Earing Kava staking rewards can be done in different ways and in this guide, we explain the pros and cons of KAVA exchanges, wallets, and other stake solutions including a way to Do It Yourself.
Staking Kava For Rewards
A major spotlight has been set on Proof of Stake (POS) tokens such as Tezos (XTZ), Cosmos (ATOM), and KAVA. Earning interest on your crypto assets however isn’t always straightforward.
One trend we are seeing in this area is exchanges, including the majors like Coinbase, Binance, Huobi Global, and Kraken now offering staking to their users.
While exchanges offering staking is an excellent service to their users, it comes with its own opportunities and costs relative to other options.
Exchanges
For holders of the KAVA token, one option to earn staking rewards is by depositing your tokens at a staking service that supports KAVA. Staking services like exchanges offer KAVA staking rewards to their users, often without having to manage delegations or rewards. You simply deposit your coins and start receiving rewards. These services are fully custodial, so it’s important to be careful about which services you use and evaluate what’s best for your situation.
Benefits
- Expected payout: 50–100% of rewards. Varies widely by exchange.
- Pooled staking assets means you may be able to withdraw rewards sooner.
Costs
- Percentage of staking rewards that exchange keeps is not always clearly communicated.
- Forfeit voting rights.
- Centralized. Custodial risk.
Links
Delegating
Another option for earning KAVA staking rewards is delegating. Delegating is when you bond your tokens to a validator and earn rewards from that validator. Delegating is non-custodial, which means that a validator cannot steal your coins just because you delegated to them. However, there are a few risks to be aware of when delegating.
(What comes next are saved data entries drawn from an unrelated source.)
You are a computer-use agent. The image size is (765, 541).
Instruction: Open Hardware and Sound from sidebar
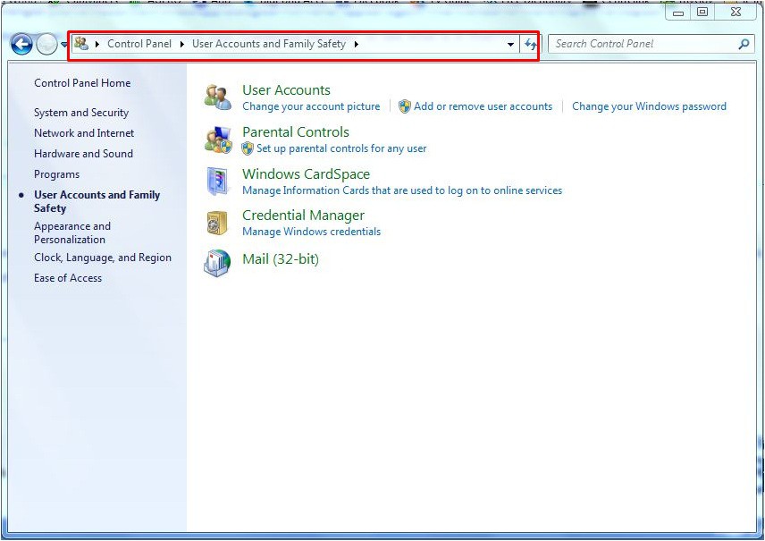tap(83, 154)
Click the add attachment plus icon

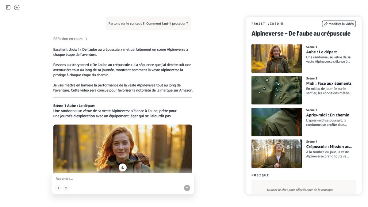59,188
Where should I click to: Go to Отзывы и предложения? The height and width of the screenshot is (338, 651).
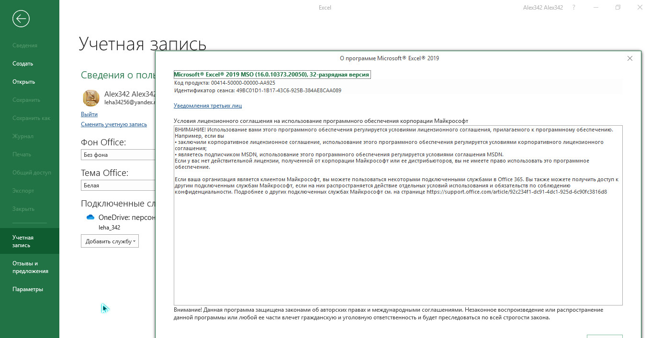[x=30, y=267]
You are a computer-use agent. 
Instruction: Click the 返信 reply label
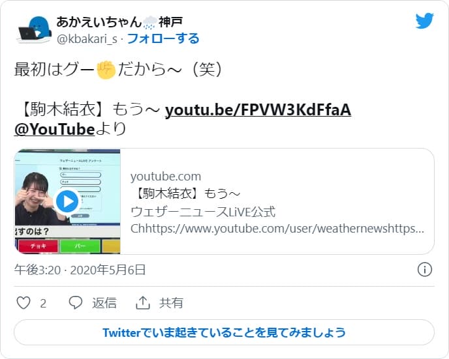click(x=104, y=303)
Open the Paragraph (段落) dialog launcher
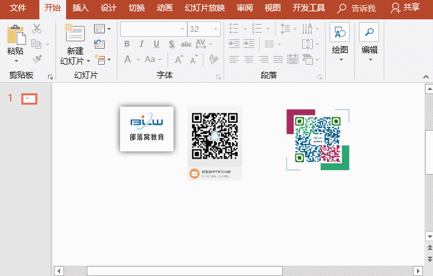Image resolution: width=433 pixels, height=276 pixels. pyautogui.click(x=320, y=77)
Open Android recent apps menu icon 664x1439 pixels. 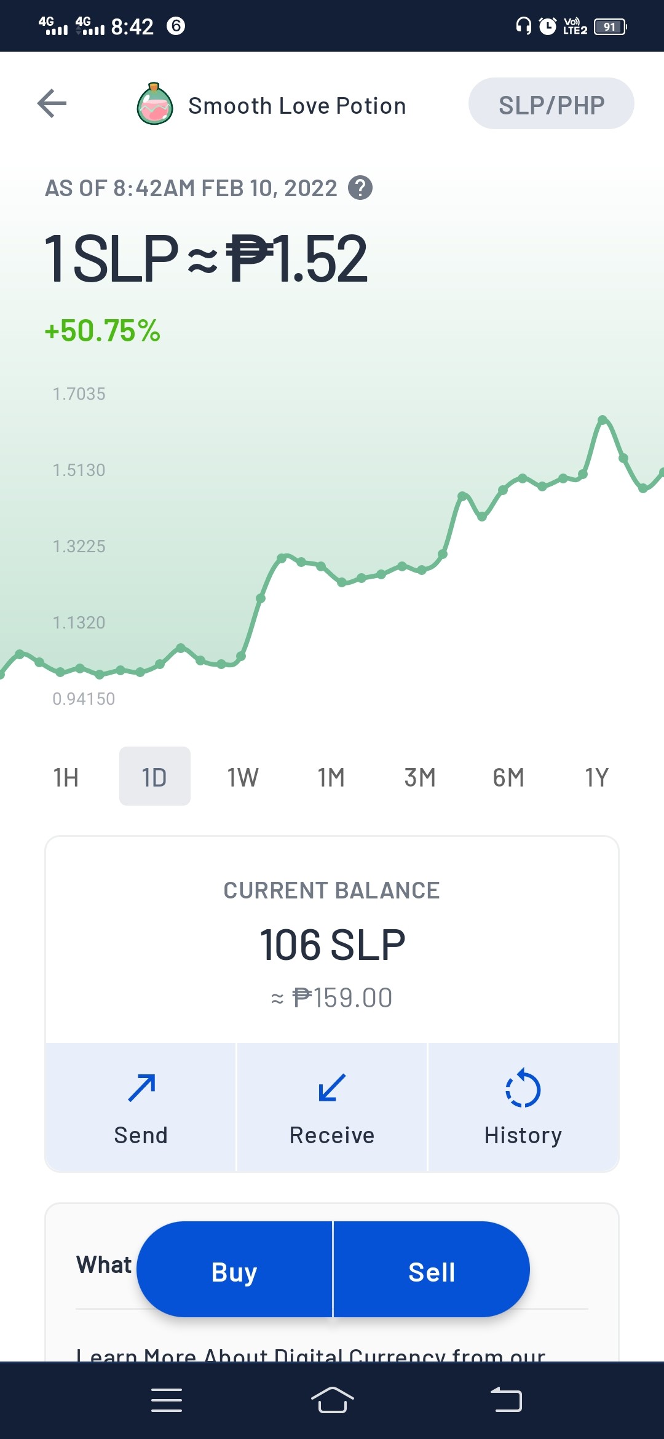tap(167, 1400)
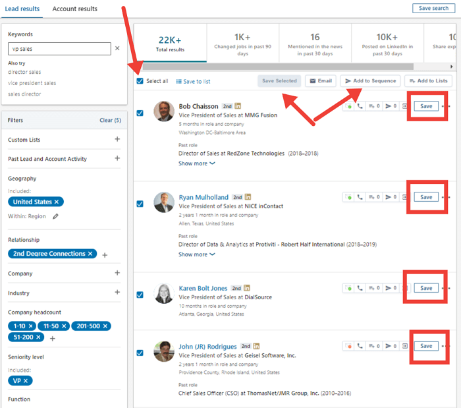461x408 pixels.
Task: Toggle the Select all checkbox
Action: click(x=140, y=81)
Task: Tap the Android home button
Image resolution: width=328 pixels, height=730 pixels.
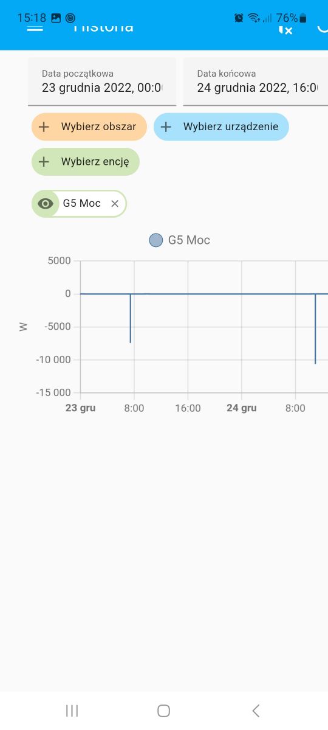Action: (x=163, y=710)
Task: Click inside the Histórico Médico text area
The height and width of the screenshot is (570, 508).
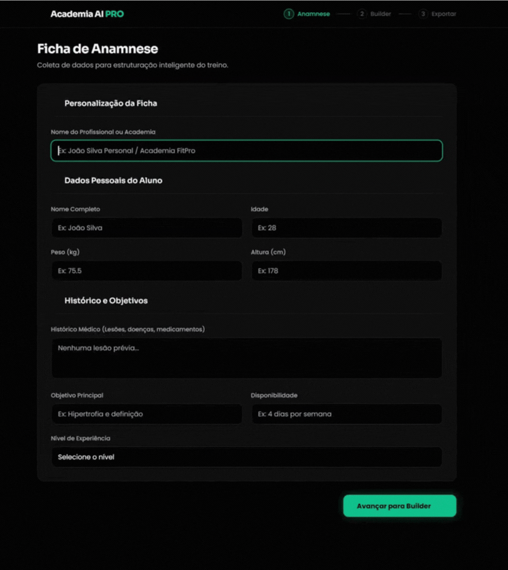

The first risk is called slashing, which are in-protocol penalties for validator misbehavior. The two types of misbehavior are liveness (going offline for too long) and double signing (equivocating about the state of the blockchain).
- Liveness has penalty of 0.05% which is relatively small.
- Double signing has a penalty of 5.0% which is considerably larger.
When you bond your tokens to a validator your tokens can be slashed.
The second risk is liquidity. When you bond your tokens, they remain in a bonded state for 21 additional days after you unbond them. So, if you bond your tokens and then want to transact with them, you need to plan ahead.
Benefits
- Expected payout: 80–100% of rewards.
- It is clear what percentage of staking rewards wallets keep.
- No custodian risk.
Costs
- 21-day unbonding period on your staked assets.
Links
Do it Yourself
You can also run your own staking node and earn KAVA rewards directly from the protocol. Staking of KAVA is done by validators which are nodes that validate the blockchain and receive inflationary block rewards in exchange. Anyone can run a validator node, but it does take technical expertise. The top 100 validators are eligible to receive staking rewards. You can see a list of active validators at kava.mintscan.io/validators.
Benefits
- Expected payout: 100% of rewards.
Costs
- 21-day unbonding period on your staked assets.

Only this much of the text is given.